Electron spectroscopic and diffraction results obtained in ultra-high-vacuum, combined with cyclic voltammetric data, are reported for sulfur adlayers deposited from aqueous sulfide and bisulfide media on Pt(111). The highest coverage obtained by Auger electron spectroscopy, 0.94 ± 0.05 monolayer, is very close to the coverage obtained from coulometry, and is associated with a (1×1) surface phase. This coverage is much higher than that obtained in previous electrochemical studies but is the same as found by other investigators using S2 beam dosing in vacuum. The near complete sulfur monolayer is characterized by a rapid and incomplete oxidation in a narrow potential range near 0.70 V vs a Ag/AgCl reference. Neither full sulfur monolayer coverage nor a sharp voltammetric transition could be obtained when traces of oxygen were present in the electrochemical cell. Oxidation of the (1×1) adlayer (at ≈1 monolayer) gave rise to a previously unreported (2×2) structure, at 1/2 monolayer.
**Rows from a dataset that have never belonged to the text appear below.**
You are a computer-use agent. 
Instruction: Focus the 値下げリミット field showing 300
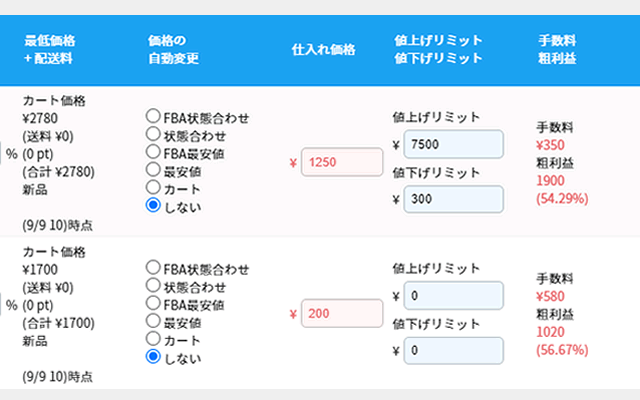(457, 200)
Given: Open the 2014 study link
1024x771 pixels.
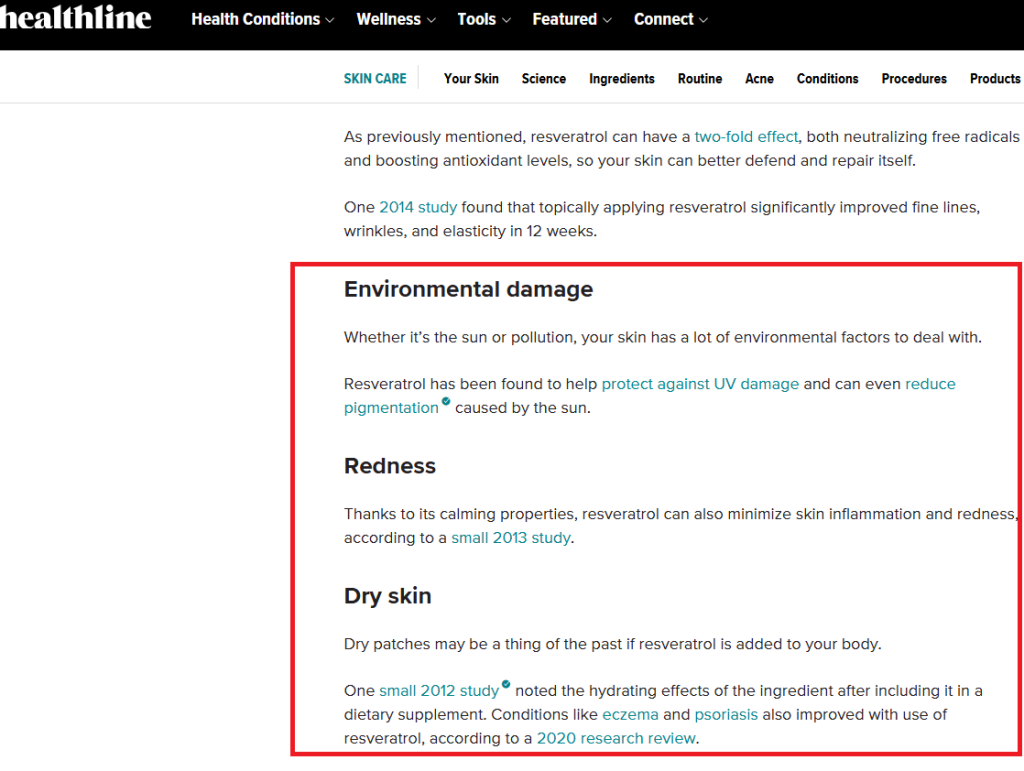Looking at the screenshot, I should click(x=417, y=207).
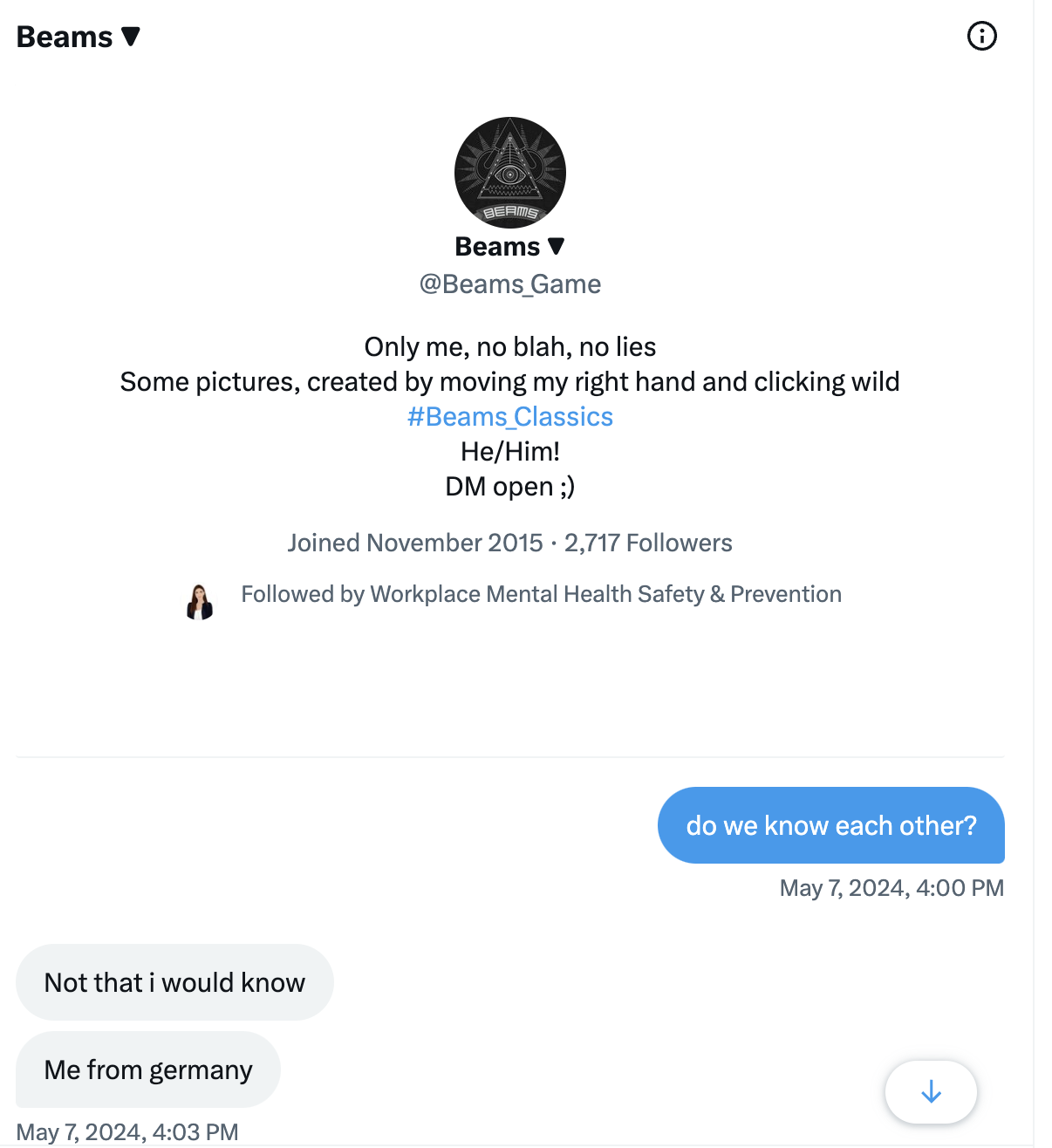Screen dimensions: 1052x1148
Task: Click the triangle badge beside profile name
Action: click(x=556, y=247)
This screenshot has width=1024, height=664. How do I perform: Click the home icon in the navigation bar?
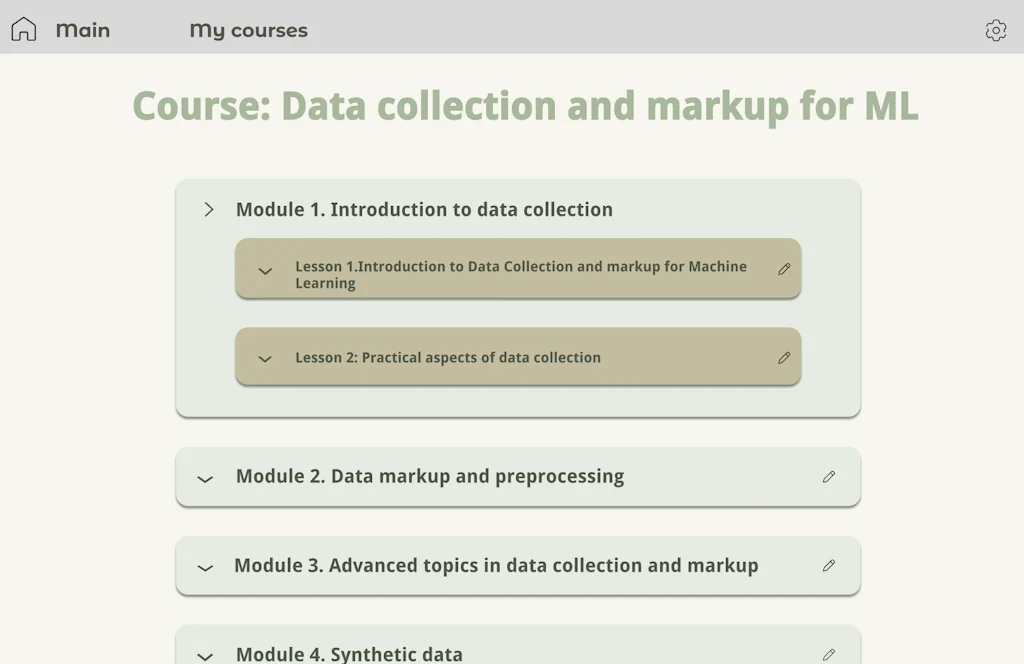pyautogui.click(x=22, y=29)
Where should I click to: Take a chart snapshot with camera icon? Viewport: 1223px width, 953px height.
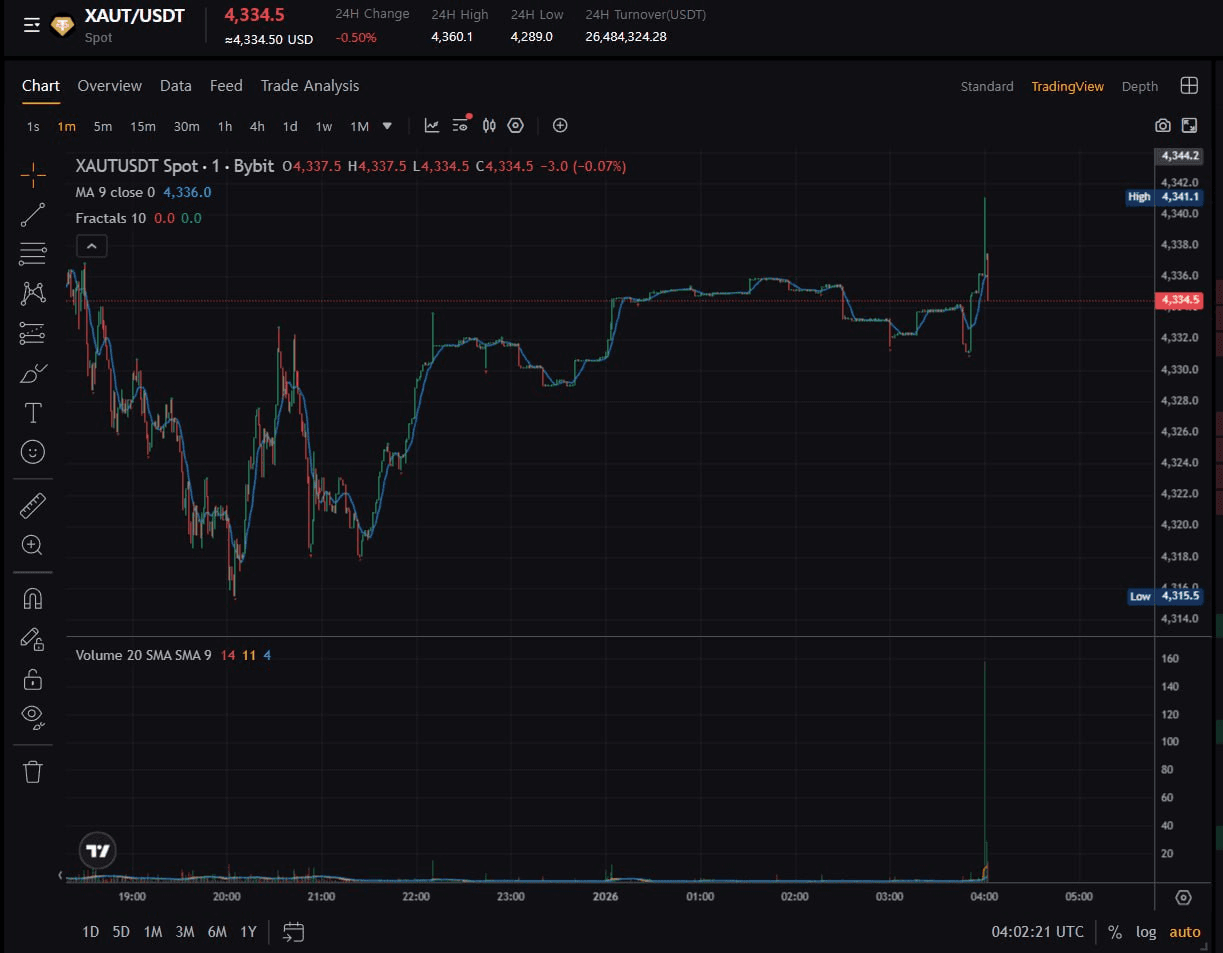coord(1162,126)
Further voltammetric stripping resulted in two more adlattices: (√3×√3)R30° at 1/3 monolayer and p(2×2) at 1/4 monolayer, as reported in previous gas phase studies. The selective stripping procedure provides unique electrochemical control at room temperature of surface structure and coverage, without any change in the long-range surface order of the substrate. When dosing was carried out from bisulfide solution, a (√3×√7) phase at 3/5 monolayer was formed, which once again was not reported previously. The results of the core-level electron energy loss spectroscopy studies suggest that sulfur adatoms retain some of the negative charge and that this charge plays a major role in controlling hydrogen adsorption coverage in the presence of coadsorbed sulfur on Pt(111).